▶ _WHAT YOU NEED TO DO_:
Only one stretch of the listing below is wanted. Begin at the line that has "Go to TEAM PORTAL in header", stop after the line that has "This screenshot has height=532, width=559.", and repeat every line in between exactly.

▶ _MATERIALS PROVIDED_:

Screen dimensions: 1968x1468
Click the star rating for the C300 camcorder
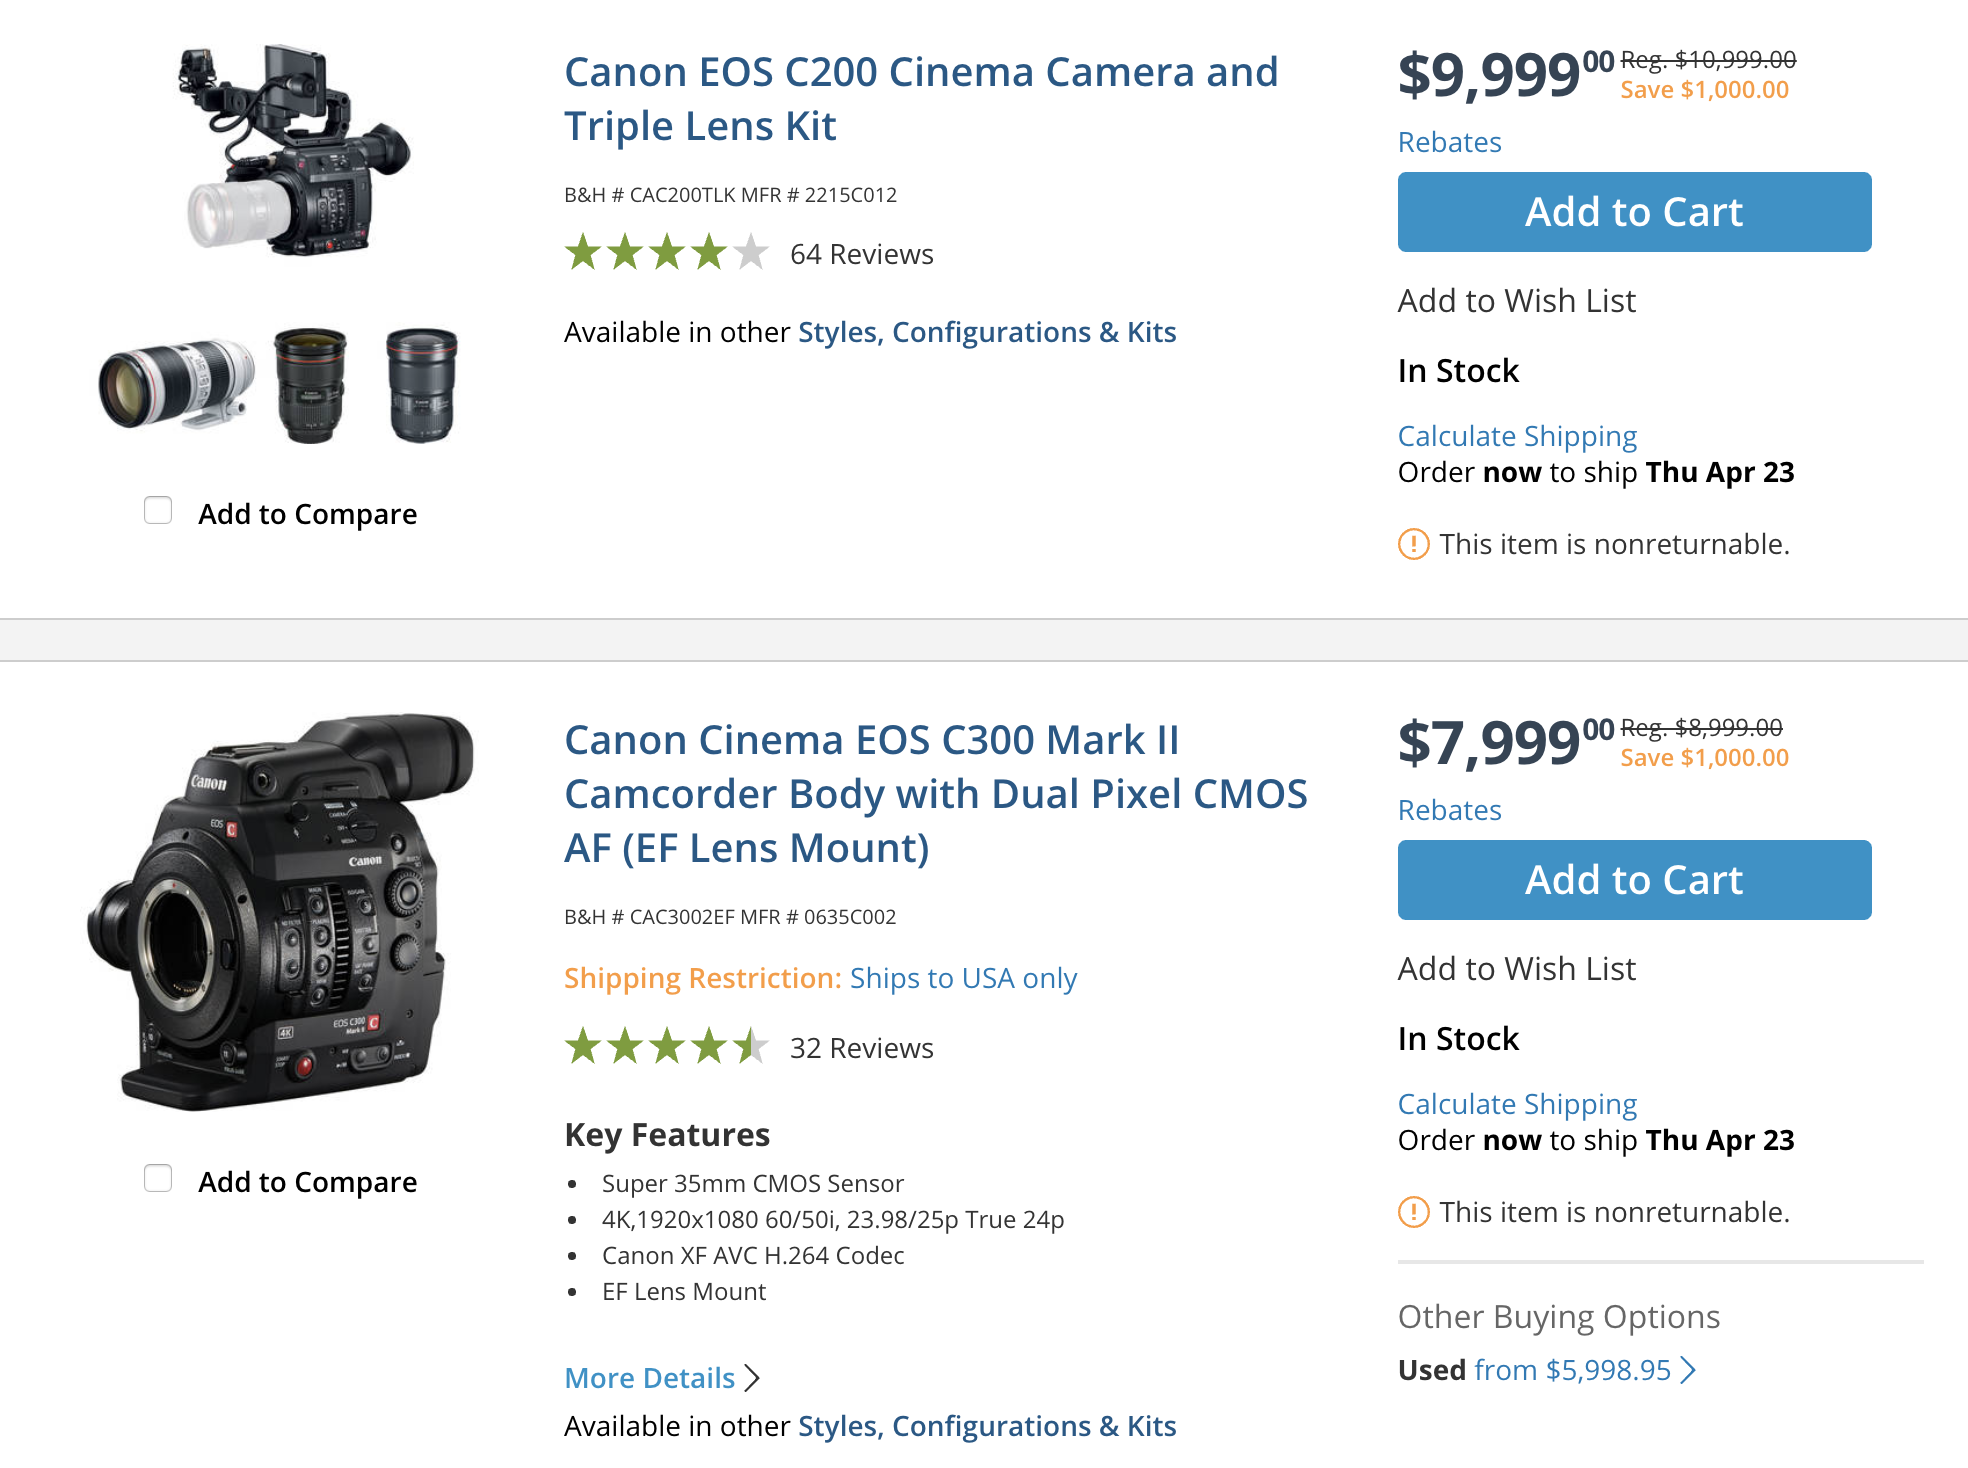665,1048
==
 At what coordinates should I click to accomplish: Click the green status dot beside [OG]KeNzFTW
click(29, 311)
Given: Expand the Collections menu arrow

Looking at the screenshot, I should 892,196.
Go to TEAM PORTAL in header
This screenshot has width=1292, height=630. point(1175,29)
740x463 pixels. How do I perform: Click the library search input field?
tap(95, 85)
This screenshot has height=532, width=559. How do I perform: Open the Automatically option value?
---
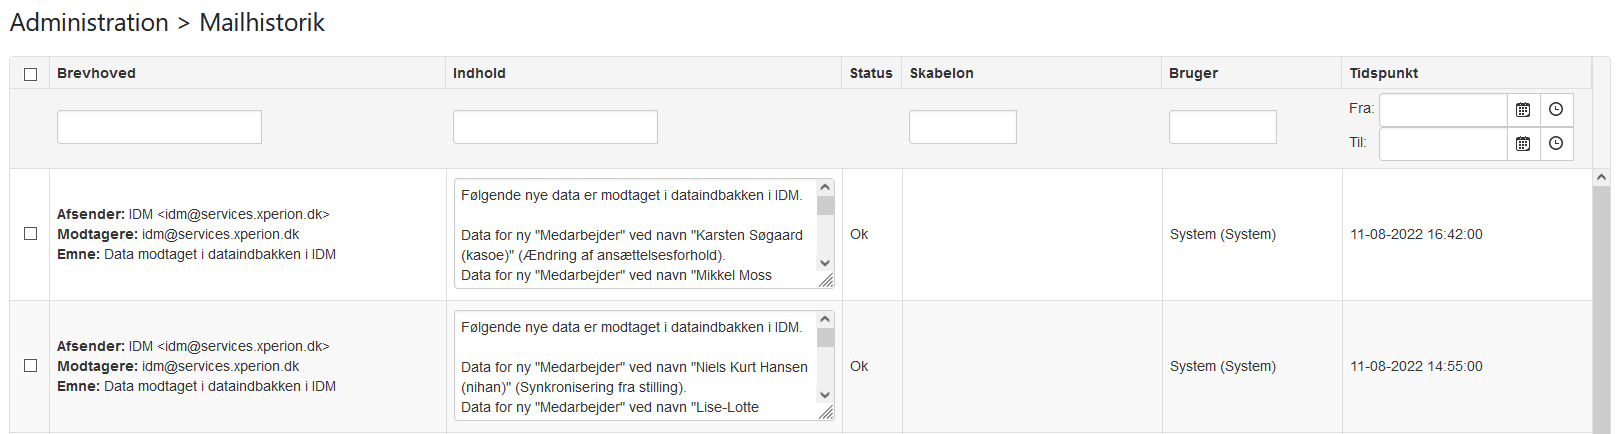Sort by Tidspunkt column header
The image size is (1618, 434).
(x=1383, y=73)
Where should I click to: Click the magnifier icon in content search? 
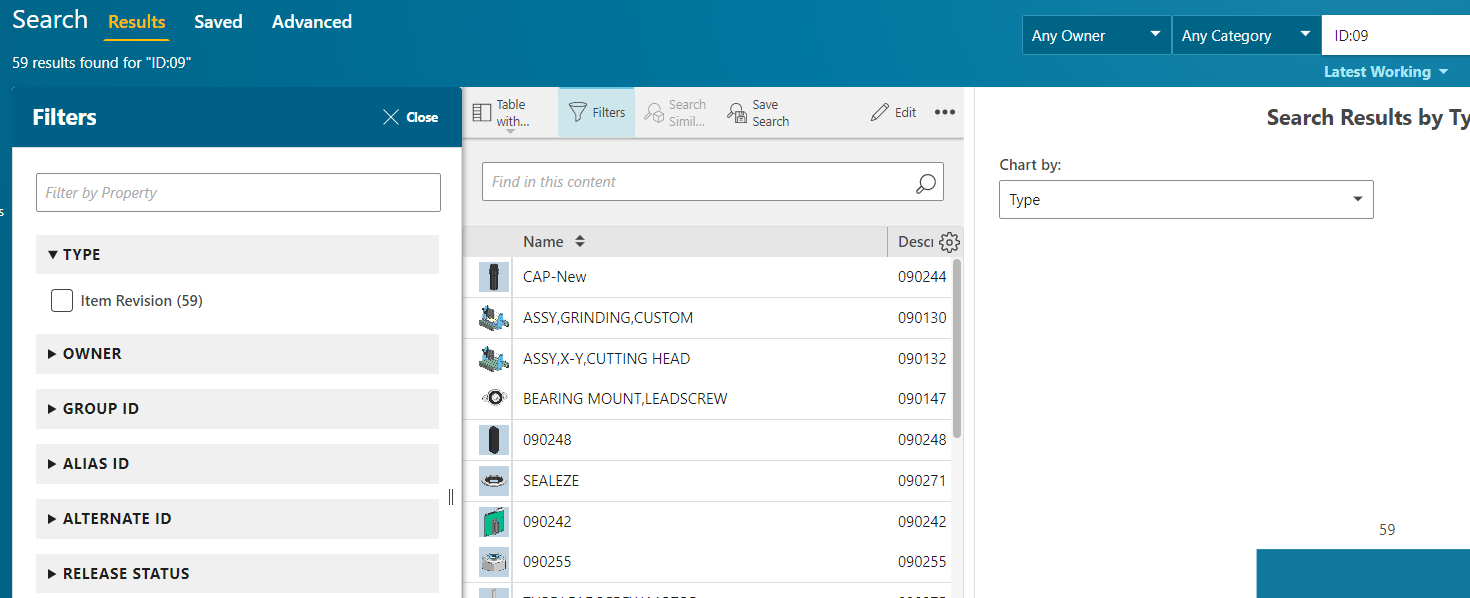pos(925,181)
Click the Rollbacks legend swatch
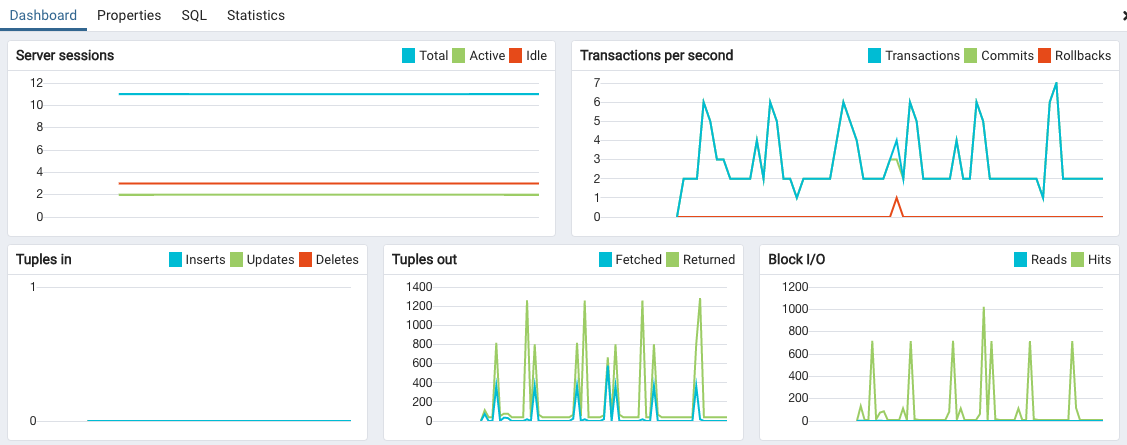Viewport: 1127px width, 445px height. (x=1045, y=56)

▶ _ANSWER SECTION_:
Go to TEAM PORTAL in header
This screenshot has width=1292, height=630. point(1175,29)
740x463 pixels. How do I perform: Click the library search input field?
tap(95, 85)
This screenshot has height=532, width=559. How do I perform: Open the Automatically option value?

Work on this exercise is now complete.